Typically the DMF databases (dmf, tape, cat) are located in /usr/dm and the journal files should be located on a separate file system and disk. For DMF configured with two tape media specific processes (MSP), use 2000 bytes multiplied by the number of DMF files to estimate the initial size of /usr/dm. This estimate should provide some room to grow. The initial size of the journal file system can be the same as /usr/dm. The journal file system should have the latest backup of the database (from dmsnap) and about a week of journal logs.

DMF IRIX Installation

The install process is best covered in the README file included on the DMF download web page. This reviews the patches to install for the various operating system versions, mount options for DMF file systems and how to configure tapes for IRIX. The patches should be installed before DMF is installed. SGI customers with a software maintenance user id and password can downloaded the patches from web site:

support.sgi.com/index.html

The README file assumes basic knowledge of how to install products for IRIX. The process would be better documentation if these few simple steps were included to support CRAY administrators with little IRIX experience. The SGI commands inst or swmgr can be used to install products.

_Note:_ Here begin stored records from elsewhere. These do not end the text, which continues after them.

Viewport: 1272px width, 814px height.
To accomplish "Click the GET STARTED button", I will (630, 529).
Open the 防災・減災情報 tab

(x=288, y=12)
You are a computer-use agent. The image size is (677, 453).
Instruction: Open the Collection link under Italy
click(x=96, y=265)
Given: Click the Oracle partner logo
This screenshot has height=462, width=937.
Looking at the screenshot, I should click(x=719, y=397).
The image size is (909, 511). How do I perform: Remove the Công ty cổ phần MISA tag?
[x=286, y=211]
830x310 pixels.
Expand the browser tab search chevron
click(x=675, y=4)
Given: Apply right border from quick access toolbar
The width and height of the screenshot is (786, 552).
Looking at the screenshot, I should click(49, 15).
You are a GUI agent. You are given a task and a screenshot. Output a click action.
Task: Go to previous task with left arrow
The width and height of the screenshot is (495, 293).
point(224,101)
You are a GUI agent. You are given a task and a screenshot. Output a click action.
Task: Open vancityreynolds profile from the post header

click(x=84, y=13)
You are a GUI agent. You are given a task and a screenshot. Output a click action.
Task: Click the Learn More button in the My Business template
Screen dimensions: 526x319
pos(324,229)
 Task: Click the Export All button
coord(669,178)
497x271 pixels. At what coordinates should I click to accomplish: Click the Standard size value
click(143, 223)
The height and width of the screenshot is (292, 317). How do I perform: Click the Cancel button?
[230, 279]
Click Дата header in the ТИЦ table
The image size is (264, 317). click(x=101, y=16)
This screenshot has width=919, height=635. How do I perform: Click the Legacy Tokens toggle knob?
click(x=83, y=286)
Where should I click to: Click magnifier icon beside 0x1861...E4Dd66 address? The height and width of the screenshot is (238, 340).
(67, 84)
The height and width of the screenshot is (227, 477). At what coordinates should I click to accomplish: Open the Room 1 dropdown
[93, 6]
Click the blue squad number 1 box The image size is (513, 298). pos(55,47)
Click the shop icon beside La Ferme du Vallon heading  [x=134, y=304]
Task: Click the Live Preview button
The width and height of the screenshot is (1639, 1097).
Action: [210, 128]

Assuming the patches and SCSI drivers are correct, the SCSI tape drives can be connected to a SCSI channel and the system rebooted. Once rebooted the devices are automatically sensed and added to the device (/dev) tree. To display the tape devices the hinv command can be used as shown below for the STK 9490 tape drives.


% hinv
...
Integral SCSI controller 5: Version QL1040B (rev. 2), differential

Tape drive: unit 6 on SCSI controller 5: STK 9490

Tape drive: unit 7 on SCSI controller 5: STK 9490 


The tape subsystem for DMF will be changing in the next several months to use the tape management facility (TMF). TMF is a port of the UNICOS tape subsystem. 

DMF Changes

UNICOS DMF uses custom system calls to migrate and recall data. IRIX DMF uses a newly developed standard set of system calls, the Data Management Application Programming Interface (DMAPI). For more information on DMAPI, Open Group has a book called System Management: Data Storage Management (XDSM) API. Free access to an online version of this book is at:

www.opengroup.org/publications/catalog/c429.htm

Currently, SGI does not provide any documentation of their DMAPI extensions.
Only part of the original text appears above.